FROM SPIDER VENOM TO NOVEL INHIBITORS OF AΒ AND Α-SYNUCLEIN AGGREGATION

Spider venoms constitute a rich natural biochemical repertoire. The spider Parawixia bistriata, exhibits intriguing behavioral ecology and produces a diverse arsenal of neuroactive molecules. In this study, venoms from female and male specimens were compared to evaluate their anti-amyloid potential against the pathological αSA53T variant of α-synuclein, a key protein in synucleinopathies. Aggregation kinetics were monitored by Thioflavin T fluorescence, using α-synuclein (10 μM) alone or in the presence of venom at α-synuclein/venom ratios of 1:1, 5:1, and 10:1, in 50 mM phosphate buffer (pH 7.4) at 37°C. Female venom exhibiting greater inhibitory potency, providing the first evidence that spider venoms can modulate pathological α-synuclein aggregation.
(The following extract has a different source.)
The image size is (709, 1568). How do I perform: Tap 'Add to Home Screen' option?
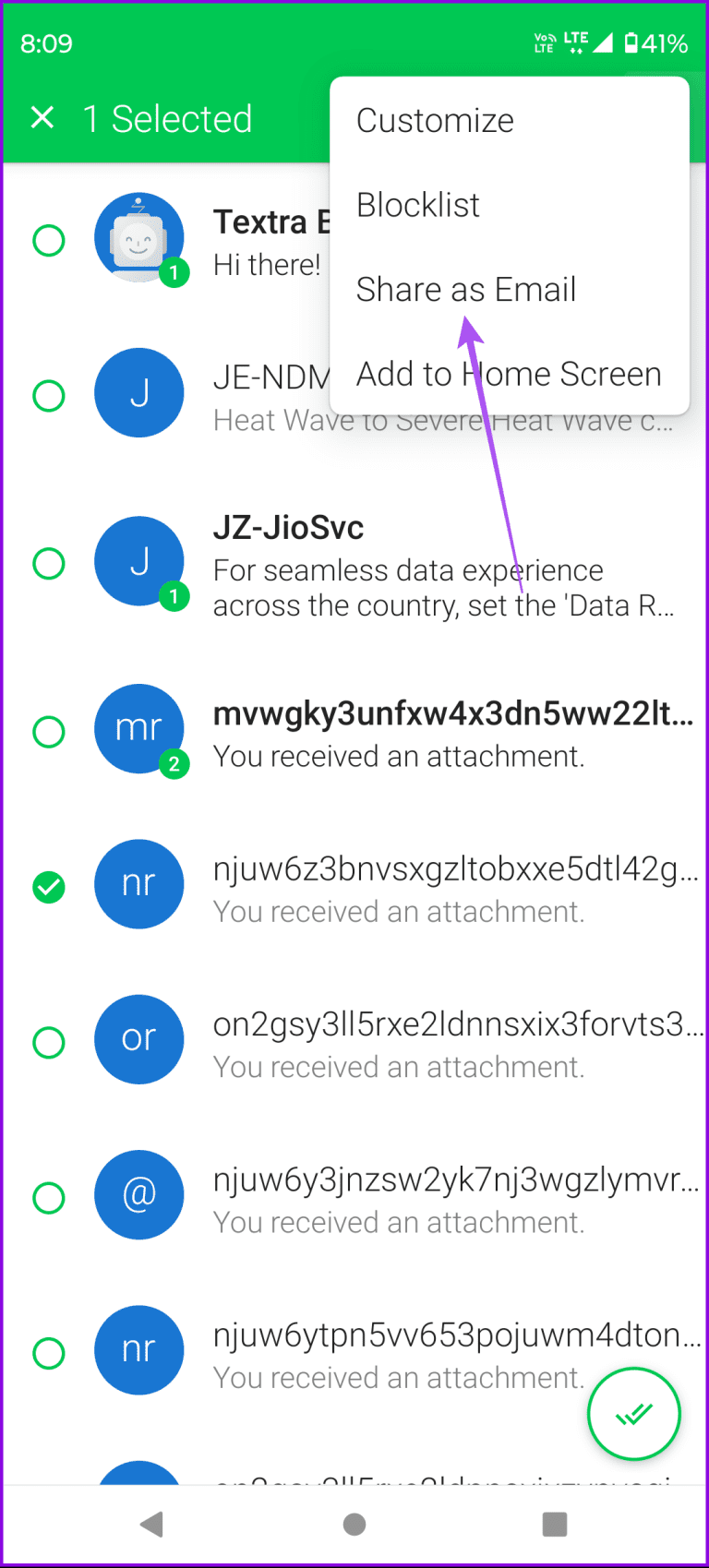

Given the established pathological and mechanistic overlap between α-synuclein and amyloid-β aggregation pathways in neurodegenerative diseases, further assays were performed with amyloid-β under comparable conditions. Consistently, P. bistriata venom efficiently inhibited amyloid-β aggregation, reinforcing its broad anti-amyloidogenic profile. Based on these findings, bioactive components were isolated and characterized from this venom. RT-HPLC analyses revealed that Parawixin-10 was previously reported by our group as neuroprotective in in vitro excitotoxicity and in vivo epilepsy models, also exhibited potent antifungal activity against Candida glabrata at nM concentrations. Finally, in differentiated SH-SY5Y cells challenged with amyloid-β oligomers (2 μM) and co-treated with Parawixin-10 (50 μM) for 24 hours, oligomer binding was significantly reduced. Collectively, these results underscore the immense potential of natural products as an indispensable source of novel molecules for neurodegenerative disease research and therapeutic innovation.